Meine Eltern hatten verabredet, ausschließlich Dinge in ihre neue Wohnung mitzunehmen, die sie regelmäßig benutzten oder die ihnen wirklich etwas bedeuteten. Ich war irritiert, dass das Einzige, was mein Vater von seinem Vater geerbt hatte, nicht dazugehören sollte. Aber ich zögerte, das anzusprechen. Nicht bloß, weil wir miteinander nicht leicht über Gefühle redeten. Es erschien mir vermessen, ihm einen achtlosen Umgang mit einer schuhkartongroßen leeren Holzkiste vorzuwerfen, für die ich nie Interesse gezeigt hatte. Dabei gehörte der Moment vor beinahe dreißig Jahren, als mein Vater mir sein Erbe gezeigt hatte, zu meinen unvergesslichen Erinnerungen.

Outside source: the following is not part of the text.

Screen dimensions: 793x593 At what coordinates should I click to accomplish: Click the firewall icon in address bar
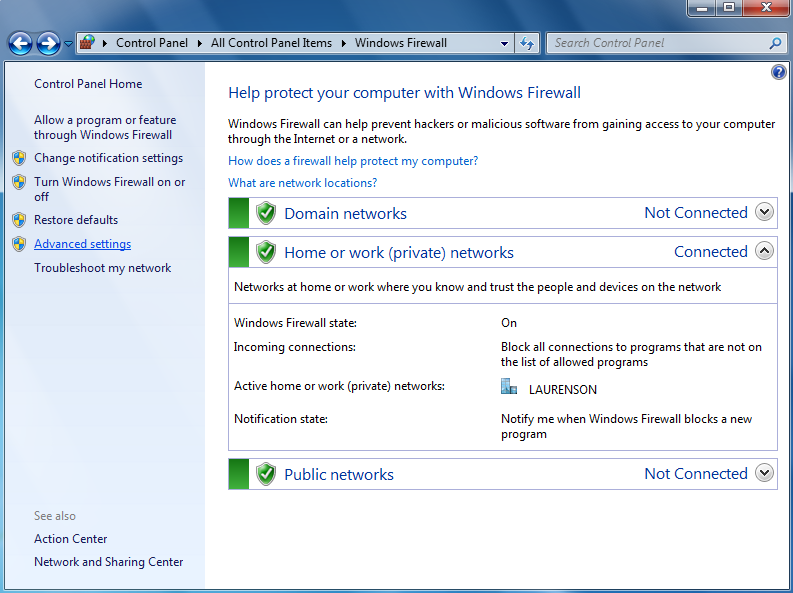click(87, 42)
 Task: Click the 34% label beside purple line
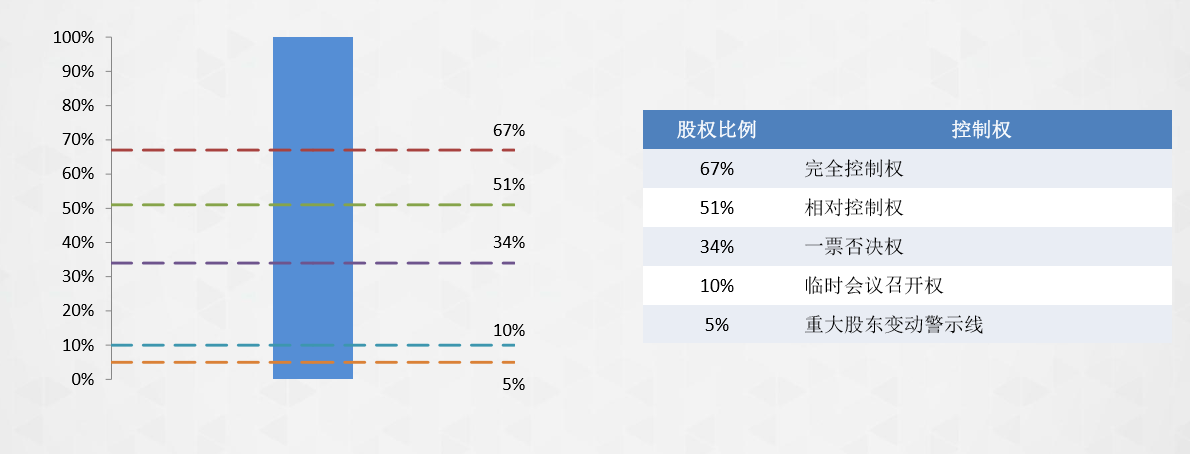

Damals, ich war vierzehn oder fünfzehn gewesen, hatte er mich an einem Nachmittag in sein sogenanntes Büro im Schuppen gerufen, das tatsächlich eine Art Aufbewahrungsraum für alles gewesen war, was er für zu kostbar gehalten hatte, um es einfach unserem verschwenderischen Zugriff zu überlassen – Briefmarken, Briefumschläge, Ersatzbatterien. Als ich eintrat, lehnte er steif an seinem vor allem von »Auto, Motor und Sport«-Heften bedeckten Schreibtisch, machte einen Schritt zur Seite und gab den Blick auf eine verschrammte Holzkiste mit rostigem Scharnier frei, die dafür gemacht schien, Schrauben und Nägel aufzunehmen.

»Die gehörte deinem Opa«, sagte er, klappte den Deckel auf und zu und sah mich, ganz kurz, aus ungeschützten Augen an.

Ich vermute, er hoffte, ich würde ihn etwas fragen. Aber ich war, daran kann ich mich gut erinnern, viel zu verdutzt, weil er das vertrauliche »Opa« für meinen Großvater verwendete. Ich war seinem Vater in den acht Jahren bis zu seinem Tod nur zwei oder drei Mal begegnet, obwohl er die ganze Zeit weniger als einen Kilometer Luftlinie entfernt von uns gewohnt hatte. Wünschte er, ich würde ihn Opa nennen?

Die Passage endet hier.